WORK REQUIRED: The required output is the exact text of the lines from the line containing "Screen dimensions: 1317x741" through the final line below, inclusive, without pictures.

START DATA RECORDS

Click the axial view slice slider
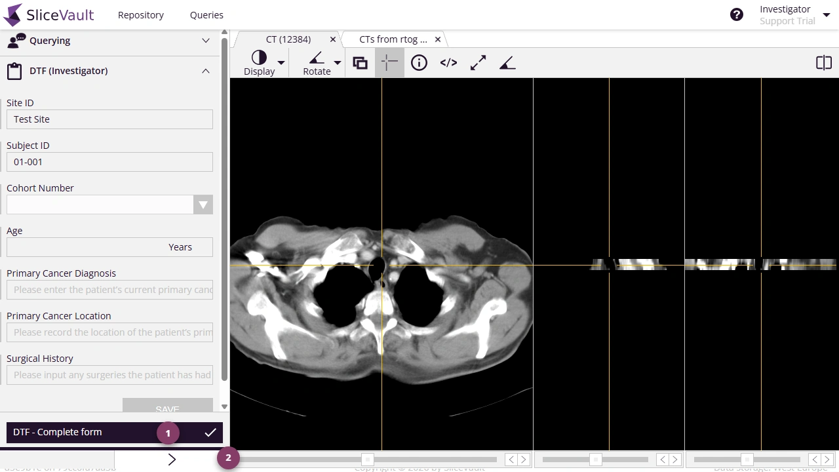 [x=368, y=460]
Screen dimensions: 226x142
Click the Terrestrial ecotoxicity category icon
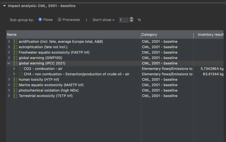pyautogui.click(x=15, y=96)
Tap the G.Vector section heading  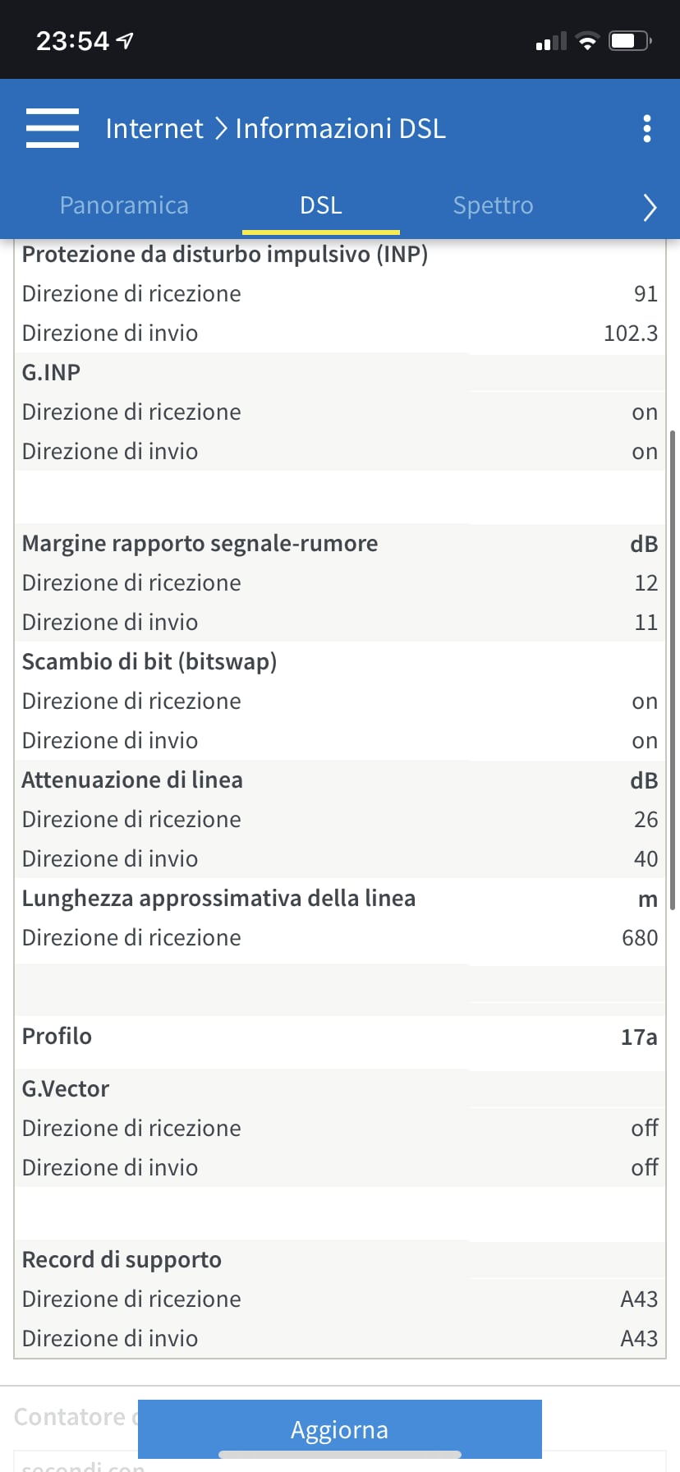[66, 1089]
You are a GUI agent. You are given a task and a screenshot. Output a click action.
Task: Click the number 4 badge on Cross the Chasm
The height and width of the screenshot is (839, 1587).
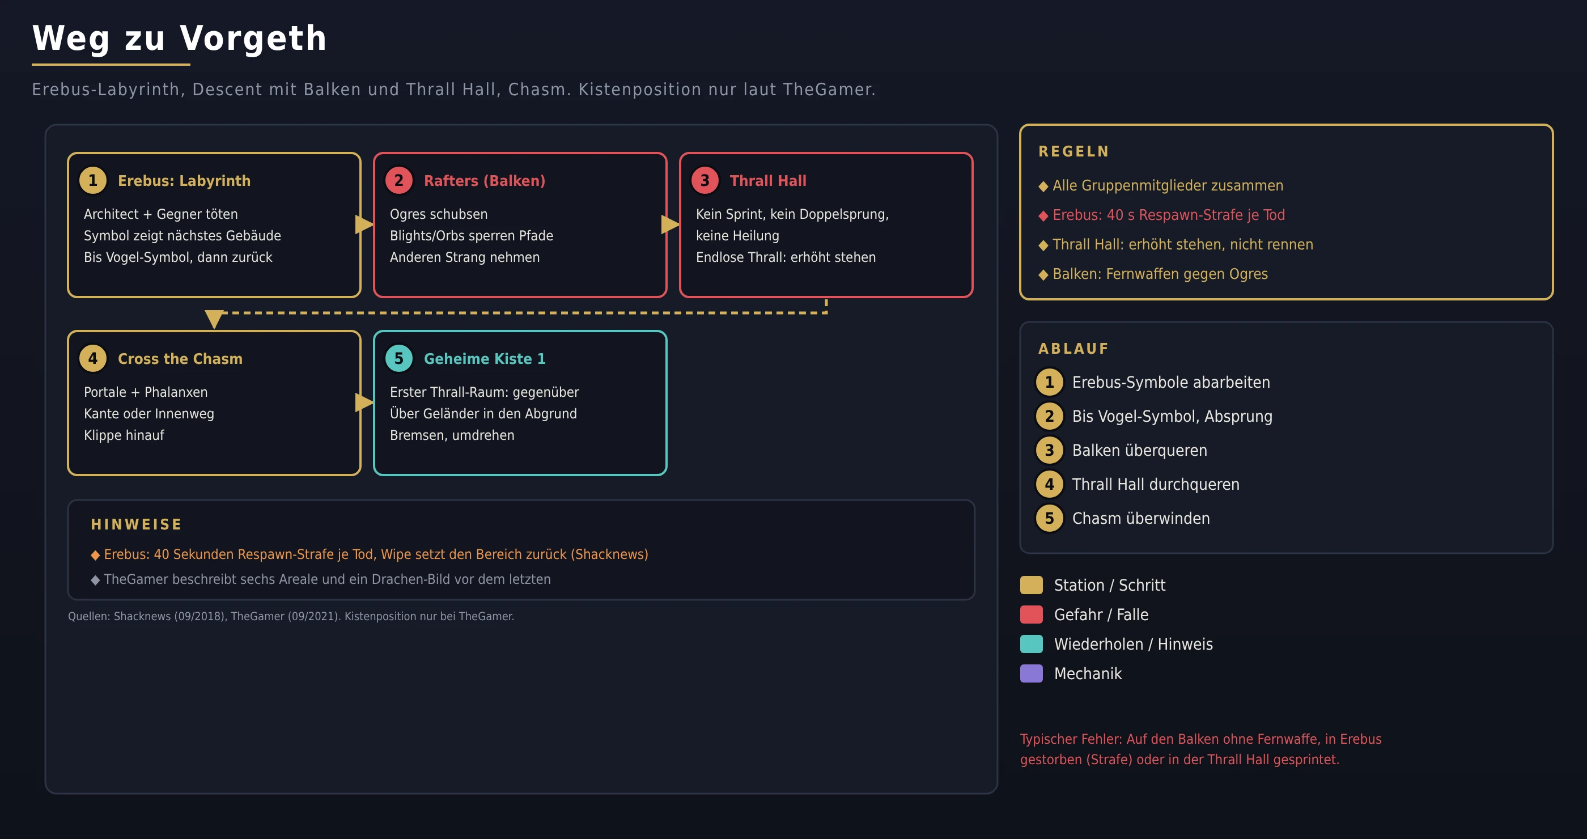click(x=93, y=359)
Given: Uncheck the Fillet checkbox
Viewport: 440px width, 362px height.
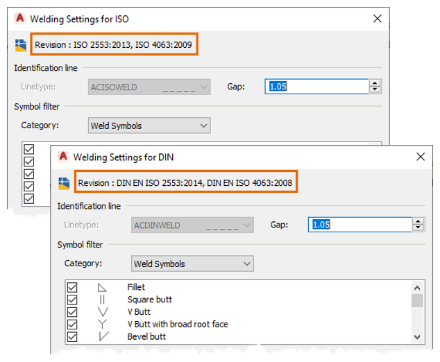Looking at the screenshot, I should pyautogui.click(x=71, y=287).
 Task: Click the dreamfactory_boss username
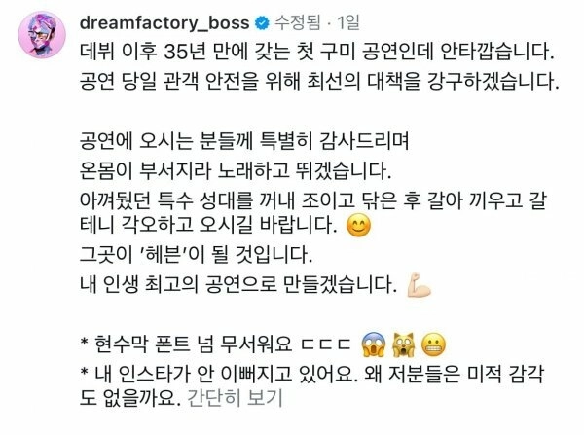pyautogui.click(x=164, y=22)
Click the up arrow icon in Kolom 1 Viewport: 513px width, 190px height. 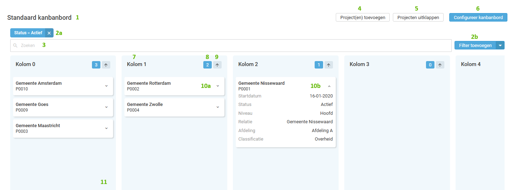pos(217,65)
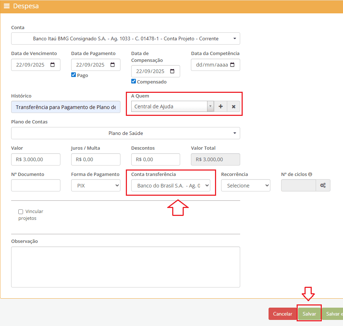This screenshot has height=326, width=343.
Task: Open calendar picker for Data de Vencimento
Action: tap(53, 65)
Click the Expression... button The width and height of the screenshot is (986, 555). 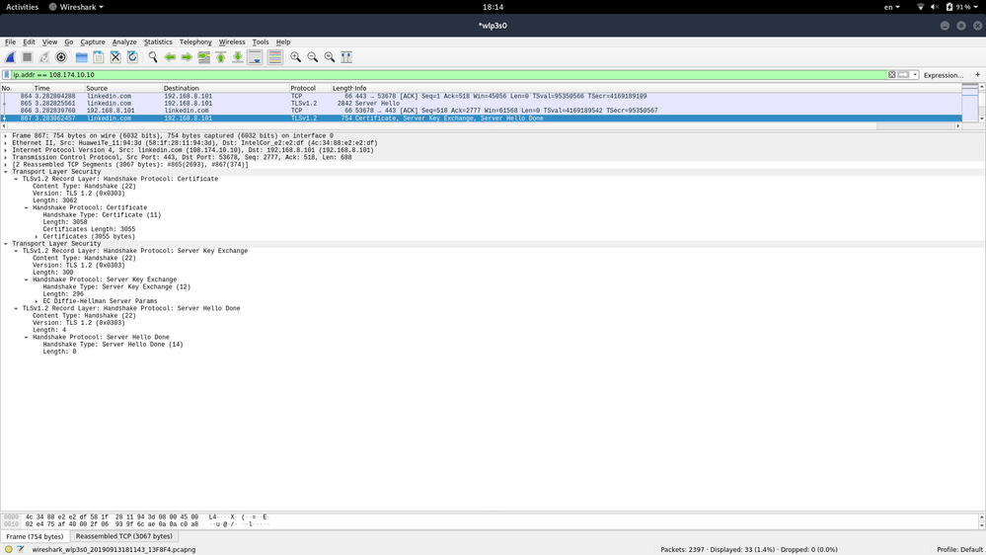[943, 75]
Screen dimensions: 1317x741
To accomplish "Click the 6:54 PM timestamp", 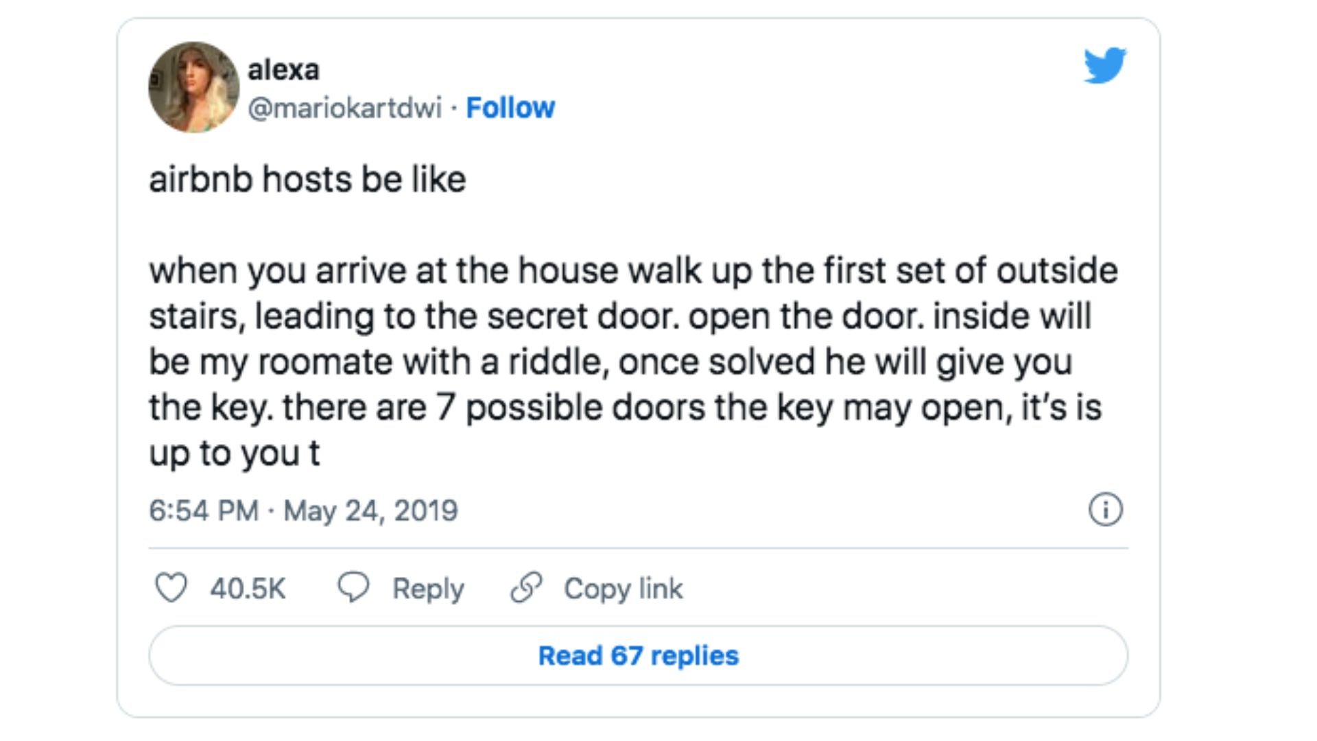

END DATA RECORDS

RESPONSE BOX:
Screen dimensions: 1317x741
To accomplish "Click the 6:54 PM timestamp", 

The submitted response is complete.